Parrish shrugged, and
waved his clipboard in a gesture of assent.
Monks caught Vernon’s gaze and nodded him toward the cubicle. They met just outside the door. Monks blocked it casually, trying to look like an older doc giving a word of advice.
Very quietly, he said, “This isn’t what it seems. I can’t explain now, but in a few minutes I’m going to ask you to look the other way. Will you help?”
Vernon’s sky-blue eyes widened to the point of goggling. For ten seconds, the two men looked into each other. Then Vernon nodded.
Monks said, “First guess is morphine or Demerol. Let’s start with one milligram of Narcan, a five-second push, IV. Start lab, blood sugar, and do a urine-tox screen. He’s drunk, too, so watch his breathing. If that doesn’t start him around within two minutes, it might be Valium: try point-two milligrams of Romazicon. I’ll be back in five.”
Monks walked to the physicians’ room, deliberately not moving too fast. Inside, he put on his lab coat, transferring the pistol to its pocket. It was 11:47 A.M.
He called Larrabee and said, “That was Jephson in the trunk.”
“I saw you carry him in. Is he dead?”
“Not yet. That’s the task.”
There was a short but pointed silence, while Larrabee did not ask the question: Is he going to be?
Larrabee said, “She’s got something in mind. Following you, waiting to pick you off.”
“Let’s let her follow. With you watching.”
“I don’t know how close I can stay.”
“I know this hospital, Stover. And I’ve got a gun.”
Another pause. Monks pictured Larrabee passing his hand over his hair.
“Where do they keep the janitor carts, all that stuff?”
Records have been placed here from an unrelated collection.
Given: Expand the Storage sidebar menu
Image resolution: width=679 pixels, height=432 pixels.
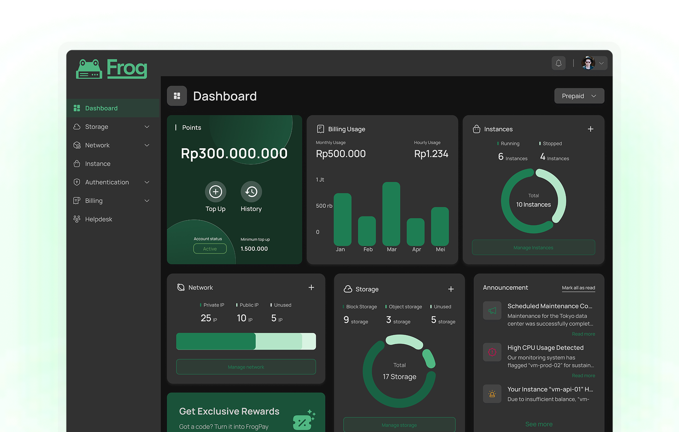Looking at the screenshot, I should [112, 127].
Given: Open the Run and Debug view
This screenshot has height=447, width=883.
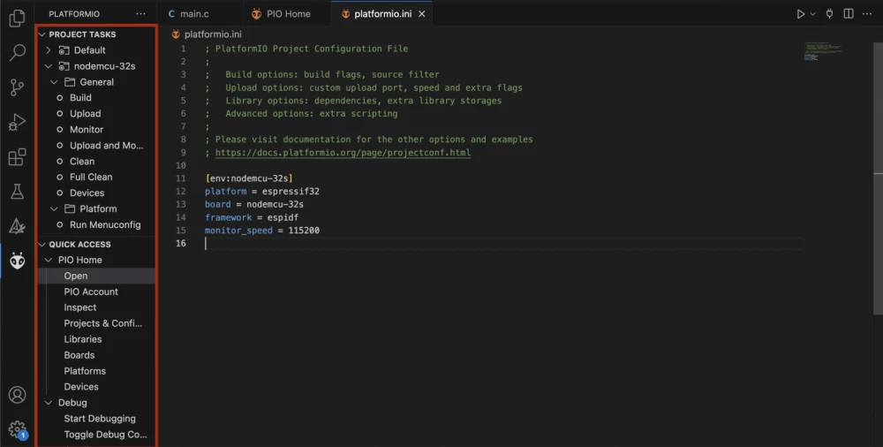Looking at the screenshot, I should pyautogui.click(x=17, y=122).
“Basement,” Monks said. “I’ll be leaving the ER in ten to fifteen minutes, heading for the elevators. Up to the sixth floor, north wing, for five to ten more, then down to the morgue. That’s in The basement, too.”
The connection ended. Monks picked up the house phone and punched the extension for the morgue.
“Roman. Get rid of everybody down there. I need you alone in twenty minutes.” He kept talking, trying to voice the flow chart taking shape in his mind.
When Monks came back to the ER, Jim Parrish was not in sight: presumably he was with another patient. Vernon was inside the cubicle, alone with Jephson. Monks stepped in and closed the door.